I was kinda in the dumps going home on the bus. And my multi-trip ticket ran out and I had to pay full fare. It’s so embarrassing when your ticket has run out and the machine beeps at you and the whole bus looks on. The bus driver was one of those grumpy fat guys who act like they’re doing you such a favour by just picking you up.

Then – just before I got home and noticed that some of the neighbourhood kids had knocked down our letterbox again – I was attacked by ninjas. One of their throwing stars just missed my head (note to self: get a hair cut, ha!) and stuck in the wall where the paint is peeling really badly. Gotta get the landlord to repaint because it’s getting beyond a joke.

I disarmed them and pulled their masks off. Turns out they were Black CLAW zombie ninjas. Probably after the jade scorpion which I bought from that peculiar antiques dealer last week – inside the sting are microfilm plans for the X-19 fusion propellant which was, if you recall from my August posts, the subject of an organized crime bidding war.

I was amazed to find that one of the zombie ninjas was my ex-girlfriend Sue. Despite everything it was kind of good to see her again. But all she had to say was ‘brains brains brains’ while drooling and trying to claw my face off. Nothing ever changes, I thought sadly. One of the main reasons we broke up was because she didn’t respect my intelligence.

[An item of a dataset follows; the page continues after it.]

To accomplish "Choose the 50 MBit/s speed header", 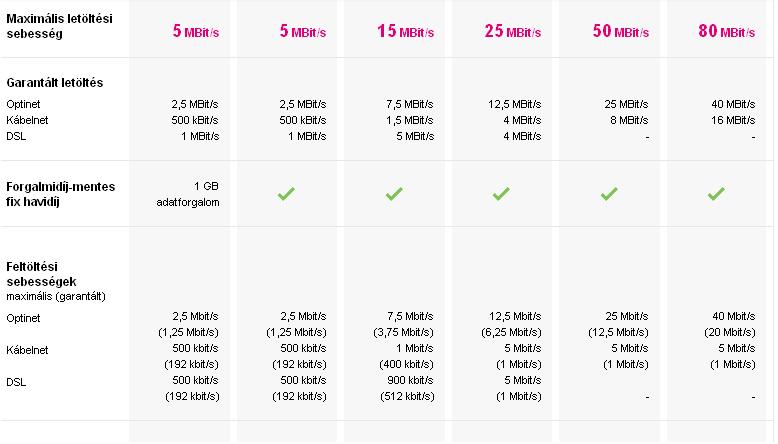I will (620, 31).
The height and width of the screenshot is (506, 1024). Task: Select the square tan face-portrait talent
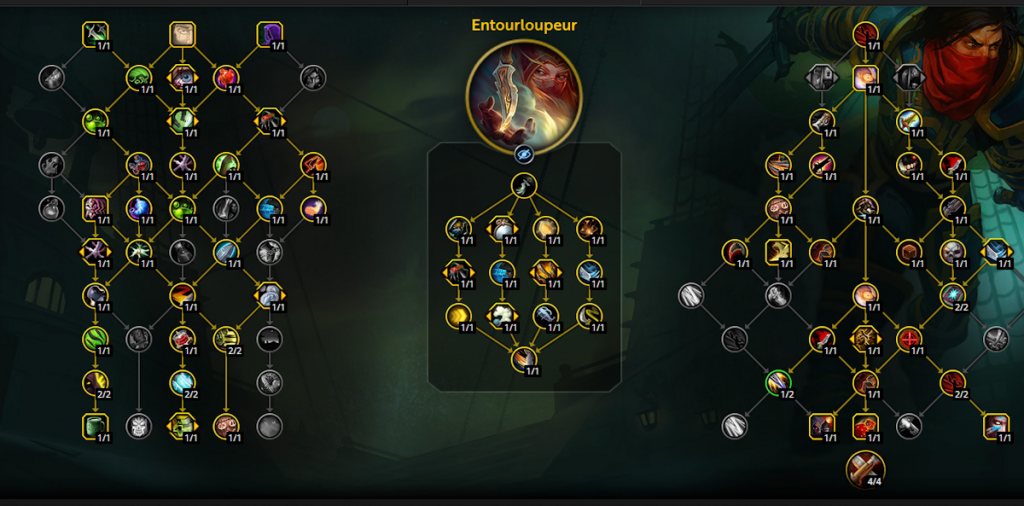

When I finally got home (making sure the jade scorpion was safe next to the jeweled scarab and the cubic zirconium fruitfly in my secret ‘special stuff’ pouch) I gave Jen a big hug. Because I was a bit depressed she cooked me a really nice meal and then we had a cuddle with the dogs while we watched Simpsons reruns. Bart cracks me up every time! It just serves to remind you what’s really important in life.

4 comments:

meva said...

I was preparing dinner the last time I was attacked by ninjas (yes, I'd managed to procur the plans for the Ruddock cyborg and was close to finding the reason for the compassion blockage). They tried to subdue me with capsicum spray. Fortunately, I dodged while they weaved and the spray ended up in the salad. Very tasty!

Anonymous said...

Are people in their twenties still called 'Matt and Jen'?

Anonymous said...

I think This might be about My Brother.

redcap said...

Odd how much that reminded me of Scoop. Minus the zombie ninjas, the jade scorpion and the testicular cancer, of course.